WORK REQUIRED -> Copy out the rows below word for word, starting at the line containing "Given: Click the bone icon beside 骨量 2.6 kg" and ending at the line containing "Looking at the screenshot, I should 405,527.". Leave the pictures out of your copy.

INFORMATION PROVIDED ->
----
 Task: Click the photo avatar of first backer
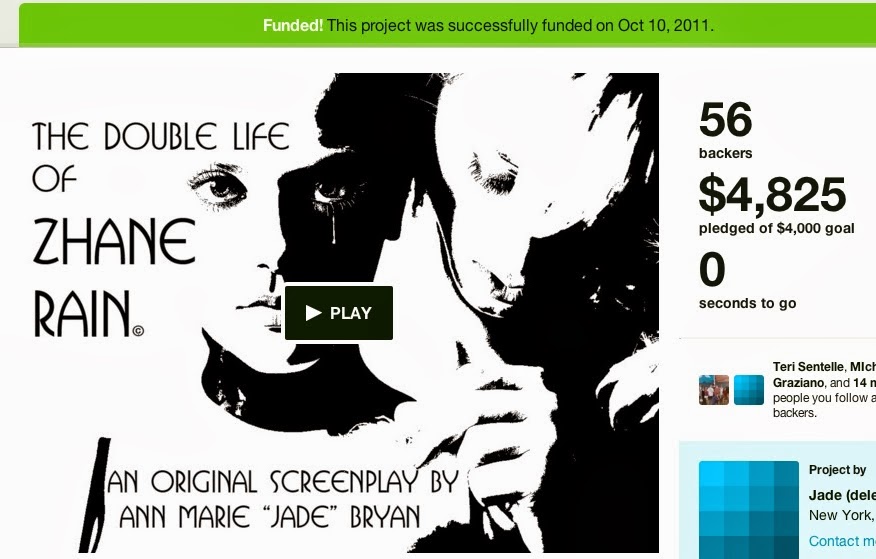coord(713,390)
----
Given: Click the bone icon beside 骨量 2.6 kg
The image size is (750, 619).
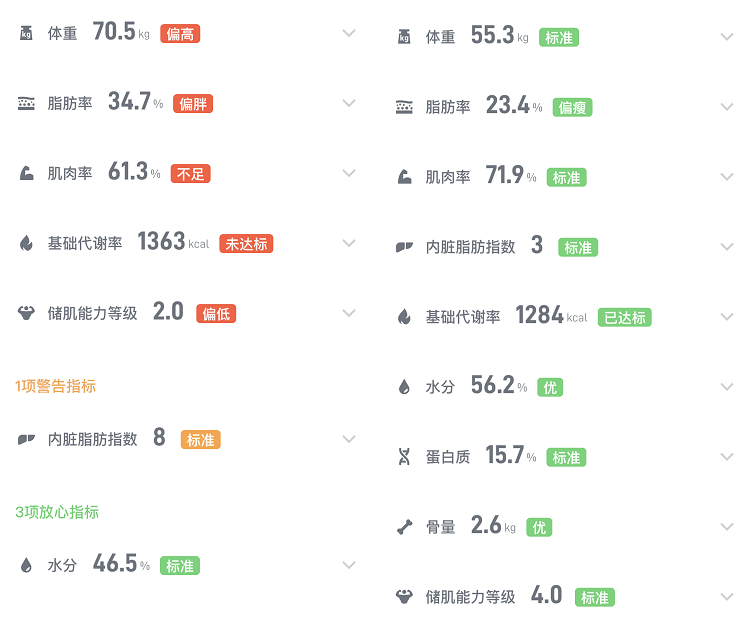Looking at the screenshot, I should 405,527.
----
EXPECTED ANSWER ->
Given: Click the bone icon beside 骨量 2.6 kg
The image size is (750, 619).
Looking at the screenshot, I should 405,527.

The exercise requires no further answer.